Game safely in my workshop.
Back Glass and running men
The cabinet paint is still mostly intact. It is very dirty but overall in very good condition. All parts are present but everything is gummed up. Original back glass paint is holding on barely but flaking in critical spots and needs a Mylar backing to save it ASAP. This is an excellent restoration candidate will restore very well.
Original Batting Unit and Pitching Unit that’s unusual.
Internals are all in place
The game’s history seems to be that there were two owners the operator and then Randy the seller. Randy, got the game as a graduation gift in 76 from his parents. He is originally from LA and he remembers being told the game came out of the Pike Amusement area in Long Beach. His parents dealt in antiques.

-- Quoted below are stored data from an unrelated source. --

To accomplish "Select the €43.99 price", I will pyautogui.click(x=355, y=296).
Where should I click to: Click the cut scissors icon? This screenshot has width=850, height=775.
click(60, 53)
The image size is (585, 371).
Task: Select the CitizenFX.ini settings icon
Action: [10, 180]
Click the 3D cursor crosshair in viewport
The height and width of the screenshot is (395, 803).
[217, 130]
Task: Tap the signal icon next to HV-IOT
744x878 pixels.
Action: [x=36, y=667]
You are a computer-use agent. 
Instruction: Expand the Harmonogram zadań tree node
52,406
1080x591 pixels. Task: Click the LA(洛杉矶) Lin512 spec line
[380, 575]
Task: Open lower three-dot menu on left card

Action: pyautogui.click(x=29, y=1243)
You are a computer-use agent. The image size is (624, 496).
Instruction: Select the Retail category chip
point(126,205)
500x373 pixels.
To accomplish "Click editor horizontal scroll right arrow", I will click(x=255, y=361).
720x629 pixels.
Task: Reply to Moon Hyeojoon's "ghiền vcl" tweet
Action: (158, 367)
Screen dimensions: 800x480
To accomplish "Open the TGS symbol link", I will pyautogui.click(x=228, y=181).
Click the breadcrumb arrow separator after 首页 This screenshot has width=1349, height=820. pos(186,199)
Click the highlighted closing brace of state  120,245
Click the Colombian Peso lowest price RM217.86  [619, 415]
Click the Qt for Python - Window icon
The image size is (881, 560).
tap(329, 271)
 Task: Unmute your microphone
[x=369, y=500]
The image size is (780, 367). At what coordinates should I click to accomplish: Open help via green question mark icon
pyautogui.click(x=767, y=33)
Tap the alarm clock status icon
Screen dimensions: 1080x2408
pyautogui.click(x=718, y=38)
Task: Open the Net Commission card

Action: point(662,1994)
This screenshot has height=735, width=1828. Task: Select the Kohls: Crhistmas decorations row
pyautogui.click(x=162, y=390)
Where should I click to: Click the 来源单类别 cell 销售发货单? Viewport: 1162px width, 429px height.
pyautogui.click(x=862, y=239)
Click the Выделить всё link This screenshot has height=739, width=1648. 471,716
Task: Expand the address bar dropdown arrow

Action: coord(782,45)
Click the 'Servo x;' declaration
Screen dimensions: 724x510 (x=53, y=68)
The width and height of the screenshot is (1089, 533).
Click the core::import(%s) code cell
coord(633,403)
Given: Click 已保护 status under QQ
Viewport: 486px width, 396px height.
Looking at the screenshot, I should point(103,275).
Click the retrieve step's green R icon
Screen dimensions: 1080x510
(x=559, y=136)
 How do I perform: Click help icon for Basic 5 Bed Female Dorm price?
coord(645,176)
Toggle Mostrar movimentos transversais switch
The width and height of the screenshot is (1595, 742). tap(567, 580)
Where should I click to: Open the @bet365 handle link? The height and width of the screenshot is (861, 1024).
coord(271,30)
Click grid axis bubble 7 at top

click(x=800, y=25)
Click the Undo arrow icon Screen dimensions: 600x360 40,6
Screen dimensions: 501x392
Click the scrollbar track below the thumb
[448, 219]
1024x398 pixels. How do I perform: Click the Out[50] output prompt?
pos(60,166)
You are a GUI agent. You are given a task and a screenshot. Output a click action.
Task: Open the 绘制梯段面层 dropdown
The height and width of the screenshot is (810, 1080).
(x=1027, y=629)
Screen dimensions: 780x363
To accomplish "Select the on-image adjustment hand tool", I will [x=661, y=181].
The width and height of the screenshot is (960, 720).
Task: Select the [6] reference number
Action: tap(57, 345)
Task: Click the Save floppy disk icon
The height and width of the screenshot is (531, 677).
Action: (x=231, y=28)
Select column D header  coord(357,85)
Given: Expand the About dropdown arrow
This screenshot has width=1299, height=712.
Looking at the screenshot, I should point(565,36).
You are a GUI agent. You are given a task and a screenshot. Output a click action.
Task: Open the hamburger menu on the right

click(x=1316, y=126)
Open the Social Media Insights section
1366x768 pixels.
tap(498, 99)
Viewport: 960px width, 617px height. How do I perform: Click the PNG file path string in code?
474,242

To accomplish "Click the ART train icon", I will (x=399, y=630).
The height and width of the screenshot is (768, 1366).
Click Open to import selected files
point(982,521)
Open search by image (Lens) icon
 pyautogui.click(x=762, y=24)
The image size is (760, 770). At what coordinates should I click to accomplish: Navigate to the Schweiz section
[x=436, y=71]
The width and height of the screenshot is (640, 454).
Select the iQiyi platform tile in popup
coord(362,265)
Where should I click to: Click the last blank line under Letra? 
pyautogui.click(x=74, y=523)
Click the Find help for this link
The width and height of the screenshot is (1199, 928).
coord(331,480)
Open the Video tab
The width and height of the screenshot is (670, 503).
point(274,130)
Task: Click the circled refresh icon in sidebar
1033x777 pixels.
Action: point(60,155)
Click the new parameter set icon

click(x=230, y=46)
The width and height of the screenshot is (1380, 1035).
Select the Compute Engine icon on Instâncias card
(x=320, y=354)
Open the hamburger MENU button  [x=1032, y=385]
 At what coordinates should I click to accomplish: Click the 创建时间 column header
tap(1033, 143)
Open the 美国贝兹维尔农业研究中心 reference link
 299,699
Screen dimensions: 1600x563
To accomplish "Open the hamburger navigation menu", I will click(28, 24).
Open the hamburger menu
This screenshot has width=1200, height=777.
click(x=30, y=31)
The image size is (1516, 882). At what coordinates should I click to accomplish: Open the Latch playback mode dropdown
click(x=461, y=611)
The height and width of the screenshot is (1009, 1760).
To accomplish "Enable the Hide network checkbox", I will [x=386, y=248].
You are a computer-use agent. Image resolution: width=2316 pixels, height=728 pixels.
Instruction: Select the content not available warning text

From reading Wikipedia the Pike amusement zone seems like an interesting area that was very popular with the public before Disney and Universal Studios siphoned away interest. As it is part of the game’s history I dug into the Pike Amusement area as a back drop to the game.
Pike Amusement Zone
After World War II it was renamed Nu-Pike via a contest winner's submission in the late 1950s, then renamed Queen's Park in the late 1960s in homage to the arrival of the Queen Mary ocean liner in Long Beach.
1979 was the year Long Beach city council refused to renew the land leases and demolished all of the structures and attractions it could that weren't trucked away. The 58 Short Stop game was probably already not a premier attraction by 1976 and now having no further long term future was sold off.
Further descriptions of the area include entering the park at the "Walk of a Thousand Lights". You could very well have walked through an arcade archway entrance to the Ocean Center Building that contained the Hollywood on the Pike cabaret and an amusement arcade.
Ocean Center Building Today.
One could then stroll west along the midway past storefront games, such as ball-pitch and shooting galleries, as well as outdoor amusement machines like the ever popular fortune predicting weight-scales, and several large indoor collections of coin-operated Electro-mechanical amusements - pinball, skill-prize merchandisers, penny-pitch, nickelodeon viewers, love and strength testers, fortune tellers, the House of Mirrors and more. Among the most popular coin-operated amusement machines and devices were the redemption games which dispensed tickets, such as skee-ball.
People enjoying the amusements 1950’s.
People enjoying the amusements 1960’s.
Miss Universe Contestants.
One of the best-known historic coasters, the Cyclone Racer was built in 1930 to replace the Jack Rabbit Racer. The Cyclone Racer was a dual-track (two trains could launch side-by-side at the same time), It was a racing wooden roller coaster and the brain child of Fred Church.
To increase the thrill, the new coaster was built on pilings over the ocean, several hundred feet beyond the shore. Eventually the entire pier stood over sandy beach, not water, because of the sand deposition due the slowing of water caused by the new harbor expansion and breakwater. Over 30 million riders rode on the Cyclone before it closed in 1968.
It was removed to clear space for a Shoreline Drive road cloverleaf to the Magnolia Bridge in anticipation of the RMS Queen Mary's imminent arrival. This was found later to be not required proving the Cyclone Racer was removed unnecessarily. The Cyclone Racer was the last remaining seaside dual-track roller coaster of its kind in the United States until it was disassembled and cataloged in September 1968 with the promise to Long Beach citizens that it would be rebuilt elsewhere. Which it hasn’t.
Amusement Area looking back at the Ocean Center Entrance late 70’s.
Arcade Entrance to the Arcade area late 70’s
Queen Mary at its final Berth.
It now needs serious refurbishment or taken offshore and scuttled.
So what started this muse, Randy the guy that I bought the 58 Short stop restoration project said I should look up the history of Pike Amusement area. I found it very interesting and thought you might too.